TASK GOAL >>
Find the word "lavado" in the data. Return every line where it appears.

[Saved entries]
● ● ● ● ● ● ●
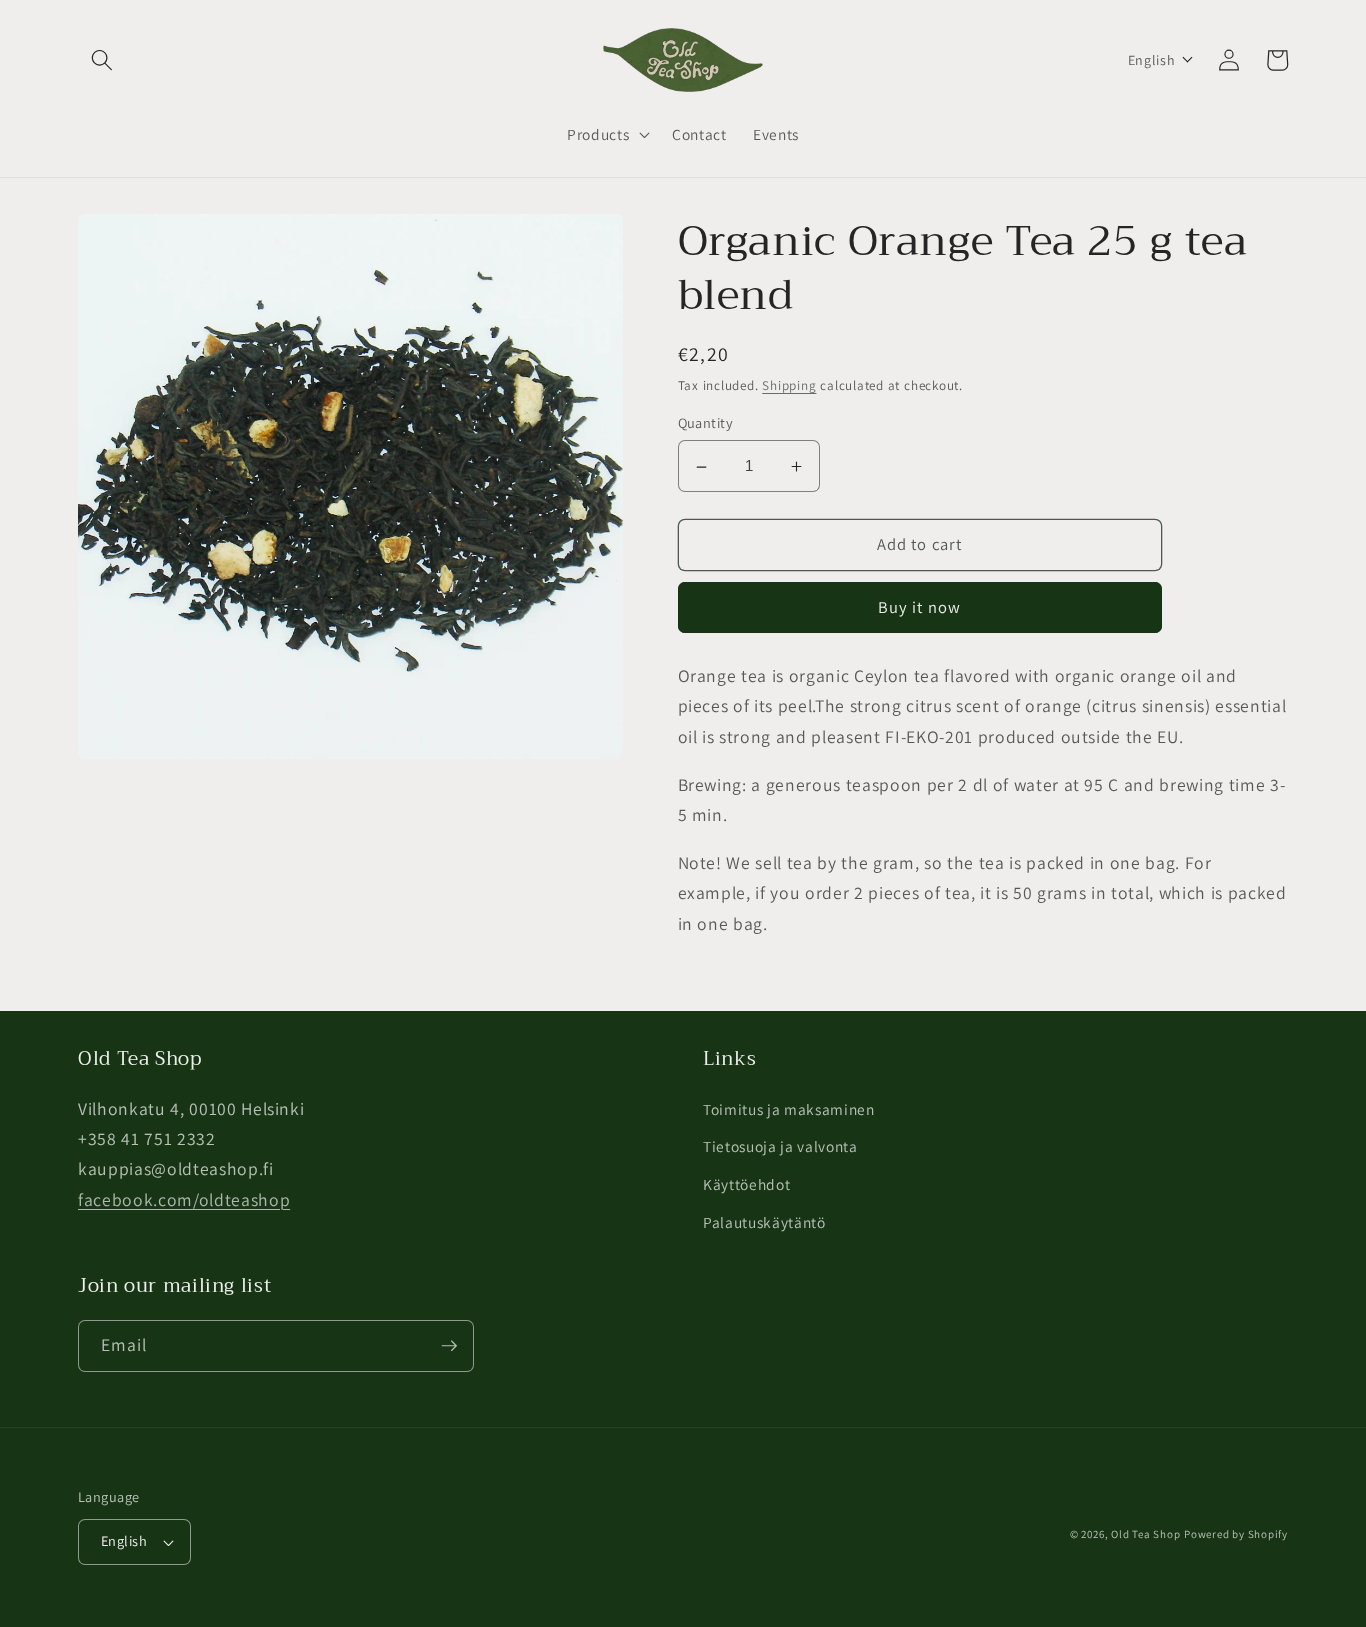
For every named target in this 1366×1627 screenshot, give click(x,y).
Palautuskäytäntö (764, 1222)
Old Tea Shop (1145, 1534)
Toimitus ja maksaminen (789, 1109)
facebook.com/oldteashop (184, 1199)
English (124, 1540)
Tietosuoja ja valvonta (780, 1146)
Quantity (706, 423)
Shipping (789, 385)
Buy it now (919, 608)
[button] (102, 60)
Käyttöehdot (746, 1184)
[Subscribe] (449, 1346)
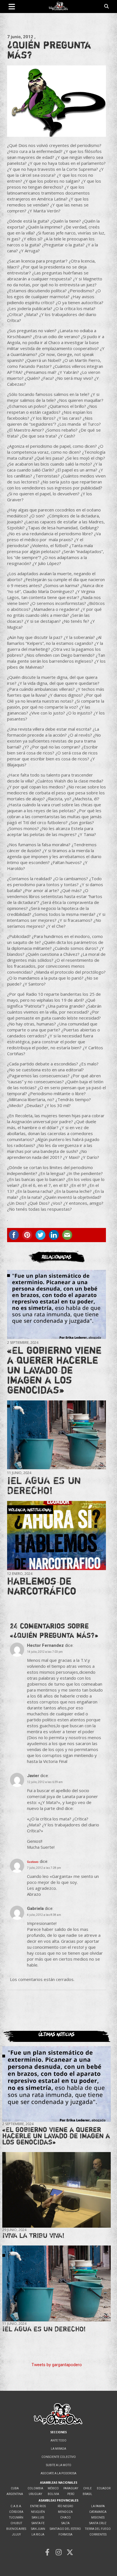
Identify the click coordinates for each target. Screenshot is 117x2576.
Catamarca (97, 2511)
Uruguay (35, 2494)
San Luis (38, 2517)
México (53, 2488)
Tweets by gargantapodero (57, 2364)
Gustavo (33, 1861)
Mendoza (65, 2511)
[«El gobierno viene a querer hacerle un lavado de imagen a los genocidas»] (56, 1304)
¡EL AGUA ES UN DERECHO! (44, 1485)
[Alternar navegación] (11, 6)
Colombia (35, 2488)
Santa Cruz (97, 2523)
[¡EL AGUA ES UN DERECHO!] (56, 1435)
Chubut (16, 2523)
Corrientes (97, 2534)
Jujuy (16, 2534)
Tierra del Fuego (98, 2528)
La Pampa (98, 2506)
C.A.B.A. (16, 2506)
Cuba (15, 2488)
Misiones (98, 2517)
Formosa (65, 2534)
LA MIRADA (58, 2448)
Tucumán (16, 2517)
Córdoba (16, 2511)
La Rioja (38, 2534)
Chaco (65, 2517)
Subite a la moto (58, 2465)
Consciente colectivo (58, 2456)
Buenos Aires (16, 2528)
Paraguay (70, 2488)
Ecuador (103, 2488)
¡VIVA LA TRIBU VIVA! (33, 2235)
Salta (65, 2523)
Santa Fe (38, 2523)
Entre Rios (38, 2506)
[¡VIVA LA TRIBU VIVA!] (56, 2190)
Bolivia (53, 2494)
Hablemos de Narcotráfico (41, 1586)
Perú (70, 2494)
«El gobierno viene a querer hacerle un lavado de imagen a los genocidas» (54, 1370)
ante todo (58, 2440)
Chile (87, 2488)
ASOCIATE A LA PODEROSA (58, 2473)
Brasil (87, 2494)
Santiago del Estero (65, 2528)
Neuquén (38, 2511)
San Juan (38, 2528)
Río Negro (65, 2506)
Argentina (15, 2494)
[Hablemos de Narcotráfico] (56, 1535)
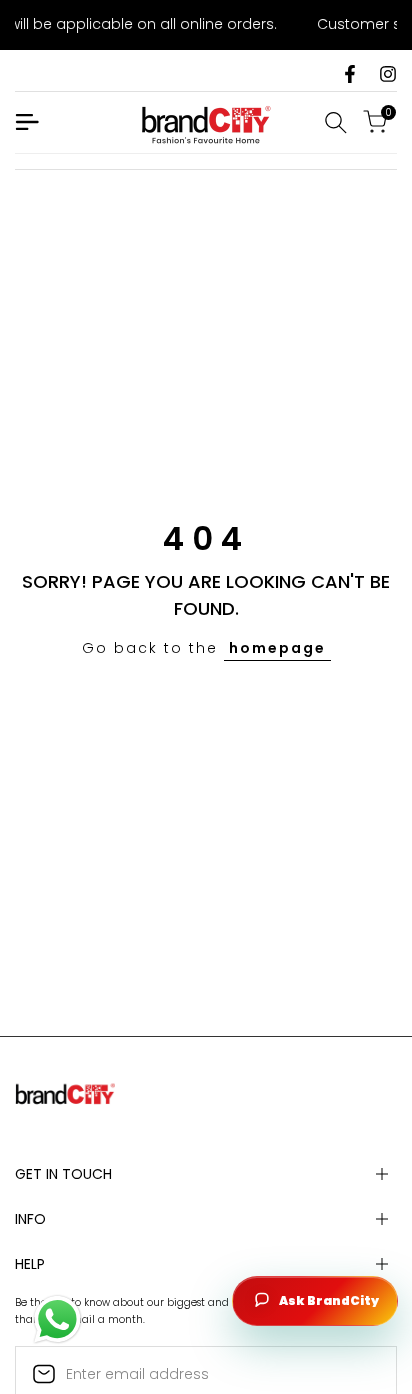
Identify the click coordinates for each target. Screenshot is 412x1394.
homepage (277, 648)
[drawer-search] (336, 122)
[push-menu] (27, 122)
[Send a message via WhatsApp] (57, 1319)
● ● ● ● ● ● ●
TASK OUTPUT >>
[«El gobierno viene a querer hacerle un lavado de imagen a los genocidas»] (56, 1304)
«El gobierno viene a querer hacerle un lavado de imagen a los genocidas» (54, 1370)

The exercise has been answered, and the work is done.